Rick Waldron's "Idiomatic JavaScript" is a good reference for simplifying conditional statements without sacrificing correctness. You can test its use yourself:

function testProp(val) {
  if(val) {
    return val.length;
  }

  return "nope!";
}

var myObj = { stringProp   : "foo",
              emptyStrProp : "",
              // undefinedProp is not defined
              zeroProp     : 0,
              twelveProp   : 12,
              otherObjProp : document.createElement('div'),
              arrayProp    : [ 'a', 'b' ]
            };

console.log( testProp( myObj.stringProp    ) ); // => 3
console.log( testProp( myObj.emptyStrProp  ) ); // => "nope!"
console.log( testProp( myObj.undefinedProp ) ); // => "nope!"

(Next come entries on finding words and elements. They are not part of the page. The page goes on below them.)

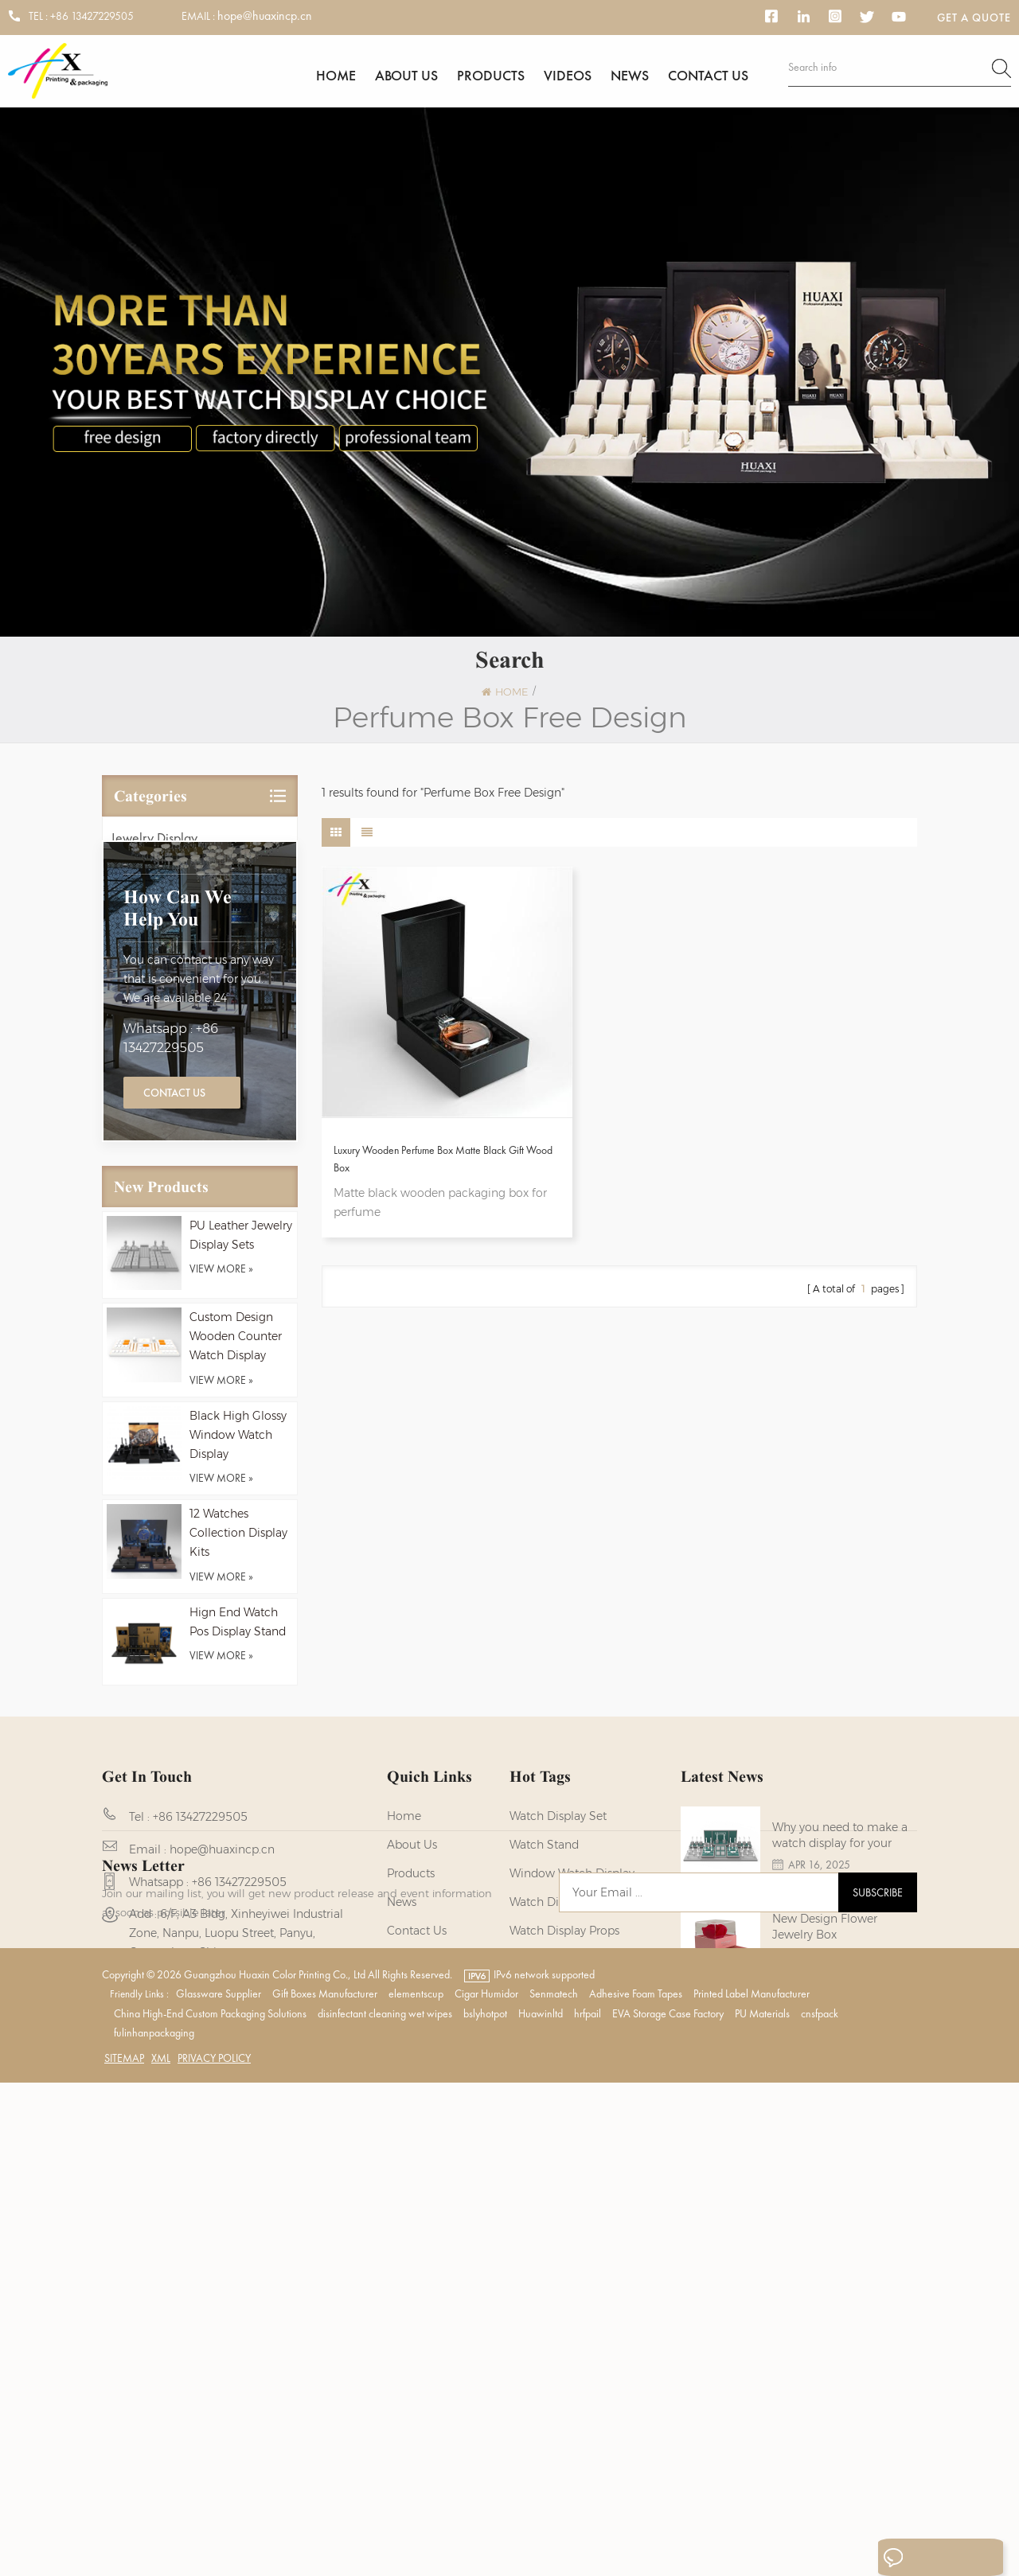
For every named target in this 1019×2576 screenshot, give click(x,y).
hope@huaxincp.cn (264, 16)
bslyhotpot (485, 2507)
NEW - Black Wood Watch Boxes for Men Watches (842, 2231)
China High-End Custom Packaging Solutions (210, 2507)
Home (336, 77)
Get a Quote (974, 17)
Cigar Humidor (486, 2487)
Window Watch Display (572, 2080)
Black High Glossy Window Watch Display (238, 1628)
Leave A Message (926, 2558)
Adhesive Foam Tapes (635, 2487)
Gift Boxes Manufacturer (324, 2487)
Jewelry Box (144, 919)
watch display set (558, 2023)
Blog (399, 2166)
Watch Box (141, 953)
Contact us (708, 77)
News (630, 77)
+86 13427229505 (92, 16)
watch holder (547, 2281)
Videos (567, 77)
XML (160, 2551)
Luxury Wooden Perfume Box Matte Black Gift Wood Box (409, 1115)
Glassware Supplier (218, 2487)
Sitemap (124, 2551)
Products (491, 77)
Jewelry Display (154, 850)
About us (406, 77)
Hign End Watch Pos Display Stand (237, 1816)
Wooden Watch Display (572, 2166)
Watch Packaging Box (569, 2252)
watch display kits (559, 2109)
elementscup (415, 2487)
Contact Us (174, 1285)
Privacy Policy (214, 2551)
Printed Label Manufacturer (751, 2487)
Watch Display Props (564, 2137)
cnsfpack (819, 2507)
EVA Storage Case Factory (668, 2507)
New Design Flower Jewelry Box (824, 2139)
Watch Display (150, 884)
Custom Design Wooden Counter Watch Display (235, 1529)
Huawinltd (540, 2507)
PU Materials (762, 2507)
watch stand (544, 2051)
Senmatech (553, 2487)
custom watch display (571, 2223)
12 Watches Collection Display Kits (238, 1727)
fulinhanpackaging (154, 2526)
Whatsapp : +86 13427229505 (170, 1231)
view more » (221, 1463)
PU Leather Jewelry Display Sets (240, 1427)
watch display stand (565, 2195)
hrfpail (587, 2507)
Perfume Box (145, 987)
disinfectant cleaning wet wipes (385, 2507)
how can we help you (177, 1100)
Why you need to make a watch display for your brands (840, 2048)
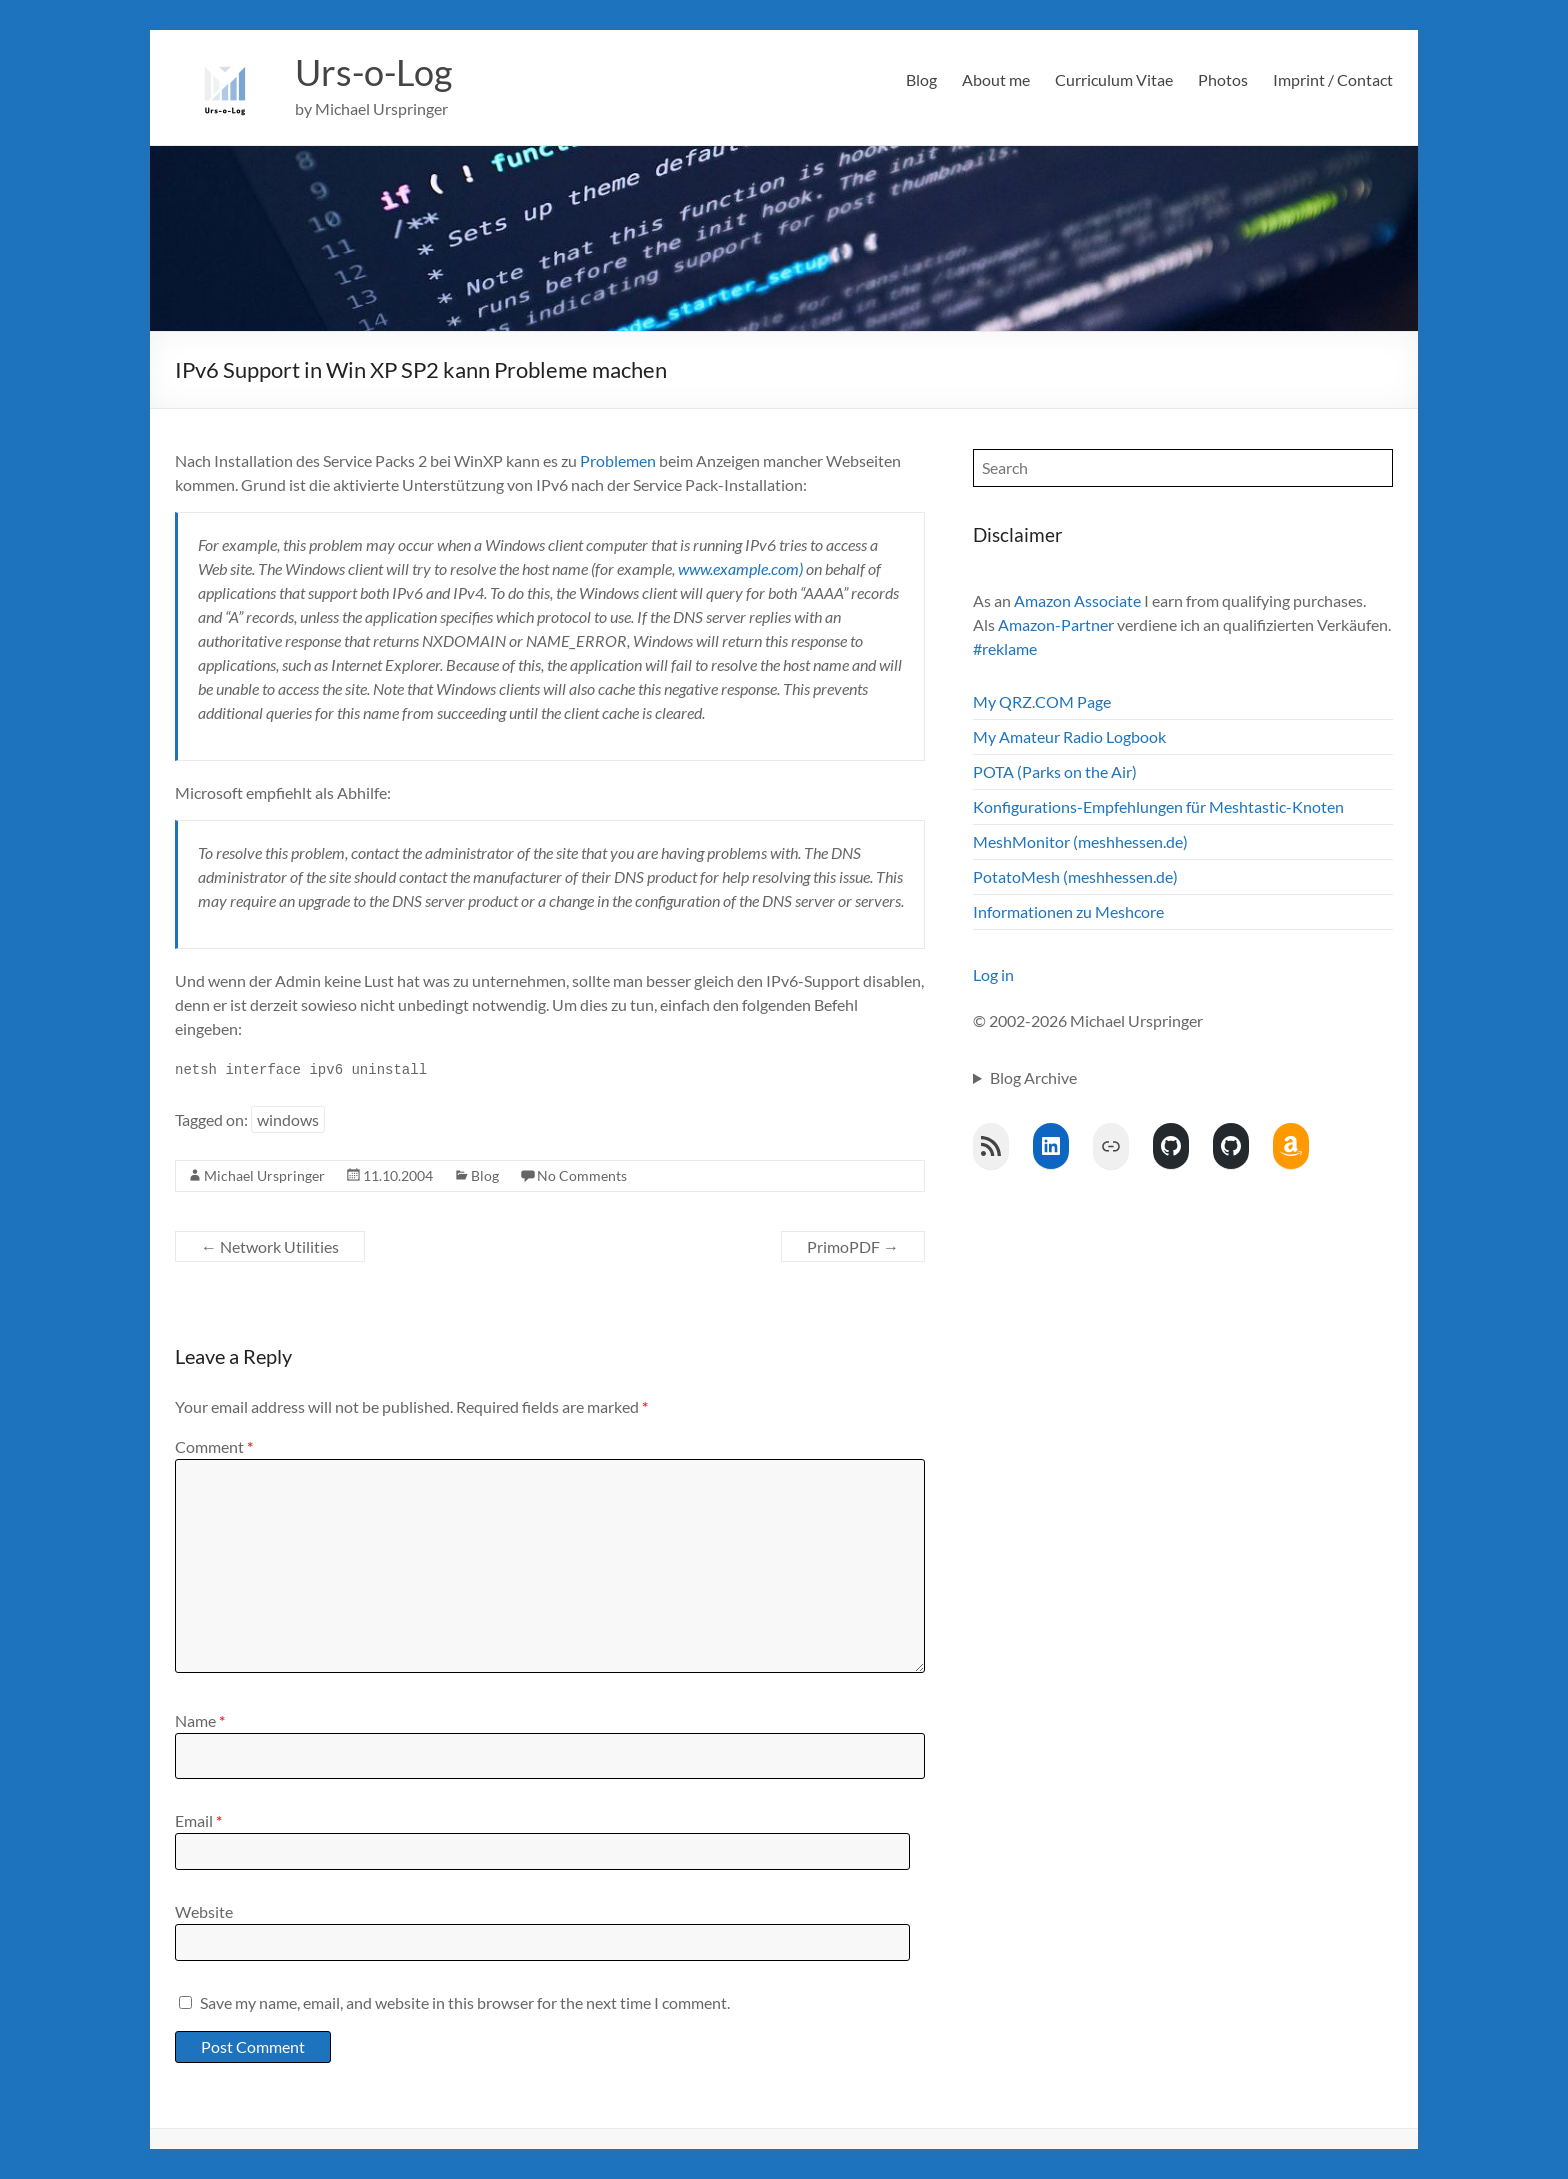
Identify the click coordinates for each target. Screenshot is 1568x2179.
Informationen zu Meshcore (1068, 911)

// of course if you're expecting values other than strings and undefined
// you'll have to account for them

console.log( testProp( myObj.zeroProp      ) ); // => "nope!"
console.log( testProp( myObj.twelveProp    ) ); // => undefined
console.log( testProp( myObj.otherObjProp  ) ); // => undefined
console.log( testProp( myObj.arrayProp     ) ); // => 2

1 Comment

To clarify, 0 is "falsy" and all other numbers are "truthy," so if prop === 0 then if(prop) will evaluate it as false, and if prop == 1 or 5 or -10 or 3.333 then if(prop) will come up true. If you evaluate prop.length where prop is equal to anything without a length property (including numbers), though, you will get undefined, which is falsy. I hope that's helpful.